I was fascinated to read your comments on the waiting period of a year before couples can be married for time and eternity. The waiting period is from baptism until enough time has elapsed for the people concerned to have a deeper understanding of the serious nature of the covenants and promises which are made within the temple. This can be contrasted perhaps with the 'drive-through' or quickie marriages which can be found in some places - perhaps a more sensible thing to do, especially with such a high proportion of divorces being more common in this highly pressured world we live in.

I would think, if it were me, I would want to have some serious thinking done prior to getting married anyway, and if it is really for forever, instead of being until death do us part, as it were, then even more deep contemplation would be essential.

Personally, I wasn't ready to be married until age 37, though our family are all late marry-ers, dad being 44, and mum 37, and they still managed to have four live children, plus two still births.
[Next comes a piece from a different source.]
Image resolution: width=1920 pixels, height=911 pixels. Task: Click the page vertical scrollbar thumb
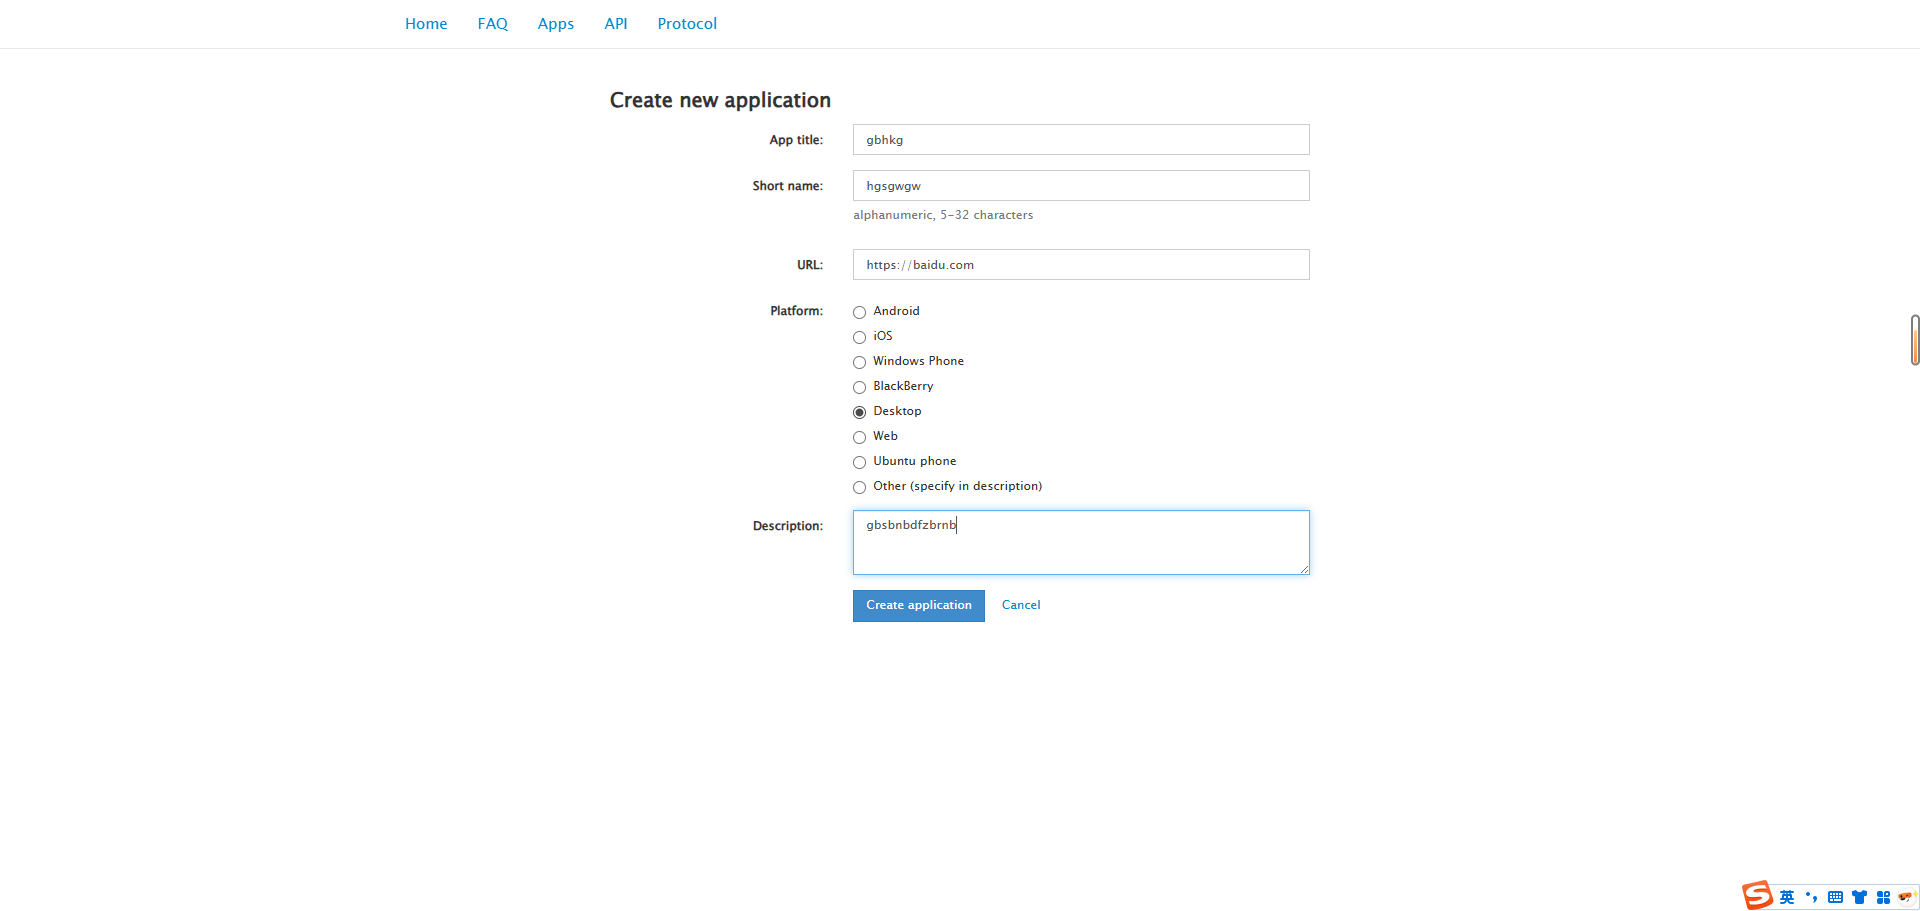(x=1914, y=340)
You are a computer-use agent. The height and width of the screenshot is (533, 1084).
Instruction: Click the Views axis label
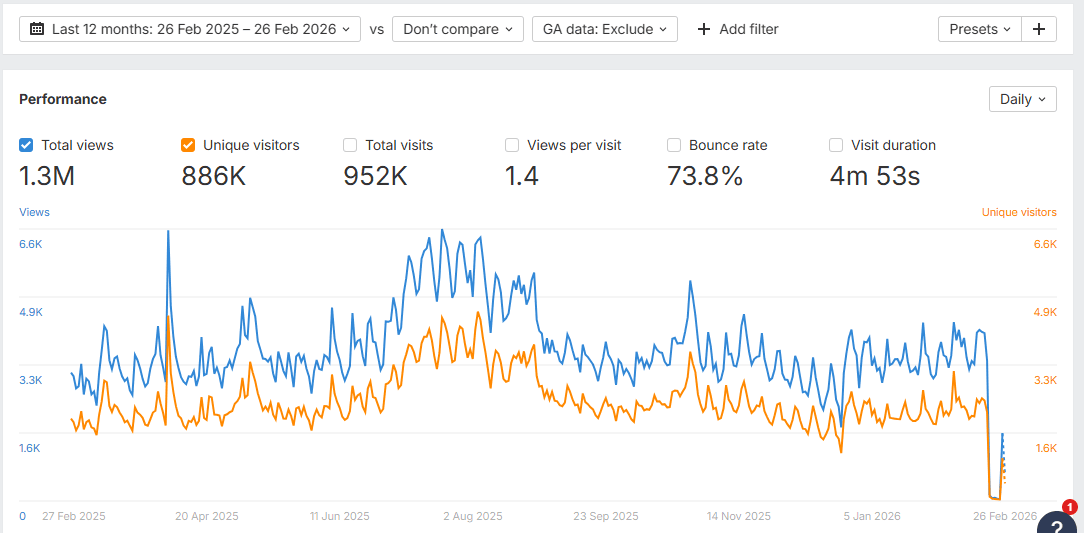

I married a divorced Latter Day Saint woman, but still, with all the care and waiting, I still managed to mess things up, resulting from my selfishness, and she divorced me. I was a member at the time, but still with unresolved issues of my own, and we were married at a chapel, and never got as far at going to the temple for a temple marriage. Imagine we had, though, and then divorce reared it's ugly head, as it did, and we were a 'forever' couple. How embarrassing and what a shame that would be. My personal feelings are that courtship should not be rushed - that calm contemplation and deep friendship are needed before making eternal promises, and that a year out of eternity is a flicker of the eye when compared. They say "marry in haste, repent at leisure", and this is a tried and trustworthy concept, proved by time and bitter experience. Also, there is no problem about being married in a chapel, registry office, or wherever, so long it is a legally recognised ceremony, and then, when you are both convinced that you could sustain a forever temple marriage, then with a sureness born of familiarity and a tested commitment, go for a temple marriage, or more technically, a temple sealing, as it should be known.

I hope this is of some help in the discussion - I can't quite understand what distress is meant in the comments - a couple can be married as soon as they want - it is just the year after baptism which is seen as required for maturity and committment to the commandments, (the Ten Commandments, plus the updated improvements which the Lord gave in the Sermon on the Mount), before a person is considered as potentially ready for the Temple Covenants which will be needed for the Temple Marriage.

Matt said...

They also bar non-LDS family members from the wedding service. And also anyone who is a Mormon and yet to go through the Temple.